Meet Anette Andersson, Fund Manager & ESG Investment Specialist at SEB Investment Management, one of the largest asset managers in Scandinavia. When I met Anette at a responsible investment event in 2012, I was intrigued by the story of how she – and SEB – got started with responsible investment. I was glad to reconnect with her recently for this interview and to capture her thoughts on interdependency, translation and innovation.
Interlinked human and natural resources
As people and companies, we are so dependent on natural resources. Unfortunately, this isn’t always top of mind when buying food or clothes, neither when we make investment decisions. Too often, you simply do not know whether a product, a brand or a company creates value – or destroys it. As humanity, we need a more holistic approach on value and value creation. This doesn’t just apply to natural resources, but also to human resources, as this is all interlinked. Take the textile industry in Bangladesh for example. The national economy and the Bangladeshi people are very dependent on the fashion industry. If not managed well, the fashion industry contributes mostly financially, at the expense of clean water for all and with terrible working conditions within the industry.
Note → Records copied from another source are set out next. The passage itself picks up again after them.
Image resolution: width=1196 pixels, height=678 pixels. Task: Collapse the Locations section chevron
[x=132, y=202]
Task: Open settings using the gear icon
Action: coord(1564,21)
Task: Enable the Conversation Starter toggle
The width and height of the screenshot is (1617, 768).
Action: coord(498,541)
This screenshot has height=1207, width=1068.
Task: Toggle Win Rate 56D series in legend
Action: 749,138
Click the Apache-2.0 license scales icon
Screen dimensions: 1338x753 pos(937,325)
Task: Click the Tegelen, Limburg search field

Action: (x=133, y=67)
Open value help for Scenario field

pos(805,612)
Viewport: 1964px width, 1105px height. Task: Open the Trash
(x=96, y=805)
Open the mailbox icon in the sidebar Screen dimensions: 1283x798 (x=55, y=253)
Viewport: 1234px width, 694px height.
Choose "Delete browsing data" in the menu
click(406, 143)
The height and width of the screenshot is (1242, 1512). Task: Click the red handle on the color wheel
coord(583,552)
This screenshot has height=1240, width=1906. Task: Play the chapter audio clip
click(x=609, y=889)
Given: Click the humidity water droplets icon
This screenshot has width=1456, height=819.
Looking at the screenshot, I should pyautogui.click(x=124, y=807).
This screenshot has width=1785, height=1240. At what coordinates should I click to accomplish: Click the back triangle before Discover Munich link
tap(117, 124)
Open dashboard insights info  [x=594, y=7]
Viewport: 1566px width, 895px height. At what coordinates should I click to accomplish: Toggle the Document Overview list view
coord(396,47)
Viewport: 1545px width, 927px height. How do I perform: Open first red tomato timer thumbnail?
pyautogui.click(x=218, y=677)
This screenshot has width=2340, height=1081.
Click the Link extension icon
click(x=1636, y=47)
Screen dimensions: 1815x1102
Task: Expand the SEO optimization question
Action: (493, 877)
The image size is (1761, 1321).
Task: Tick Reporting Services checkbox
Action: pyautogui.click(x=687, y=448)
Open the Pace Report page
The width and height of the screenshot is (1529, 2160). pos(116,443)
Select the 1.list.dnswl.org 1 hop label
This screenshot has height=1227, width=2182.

That’s why I’m active on the advisory board of GLASA, an award set up to inspire bold and courageous leadership in the apparel sector.
The financial sector has a unique role to play in driving change to a more balanced approach to value creation. By including environmental, social and governance (ESG) factors into investment criteria, investors can not only help to create value for society and the planet, but also generate better returns. In order for financial market players to get involved, we do need to demystify sustainability; we need to make it less fluffy to make it relevant and understood in the investment context. It’s really a language issue: sustainability and investment professionals seem to speak different languages. To make sustainability “speak” to investment managers, it needs to be translated to risks and numbers.
Swedish church as a catalyst for change
For me, the journey to include ESG factors into my investment decisions came from the Church of Sweden. When they became a new customer in 2006, they asked us to actively engage the companies in which they invested on sustainability topics. We started off with exclusions and after two years, we progressed to positive screening and inclusions, to increase the positive impact of their assets. I am so grateful for the opportunity to work for them. It has really made me think about value creation in new ways and has helped me build new skills, which are so relevant for the future.
Bold and inspiring leadership to make change happen
In times of turbulence and rapid change, bold and inspiring leadership is needed, to stand firm on the integration of sustainability factors into business. In the case of SEB, both the CEO and the board have shown strong commitment in their communications and actions. In 2008, SEB partnered with the World Bank to create the first Green Bonds. This has been very successful for SEB,. Commercially, Green Bonds have done well. As we were the first to issue them, they have also opened doors to new clients that otherwise would have been closed to us as a relatively small Swedish bank. And last, but not least, they also fostered stronger collaboration between departments in our company and in the companies issuing the Green Bonds.
The jigsaw puzzle of life
Before the Swedish Church pushed me to integrate sustainability into my investment practices, I was already integrating it into my daily life – like recycling the garbage. But I had not made the connection between sustainability and financial markets. When I started ESG integration at work ten years ago, people thought it was really strange and felt that I was asking really odd questions. So much has changed already. Now a more holistic assessment is much more common; people understand we need to see both sides of the coin. There’s the short-term financial side; and the longer term sustainability side, that in the end will translate into future financial returns. A more holistic assessment makes it all fit together, like a jigsaw puzzle. I hope that in ten years time, sustainability is so well incorporated into the business that my role as a sustainability professional is no longer necessary. Sustainability can’t be an isolated department; it should be part of everyone’s job.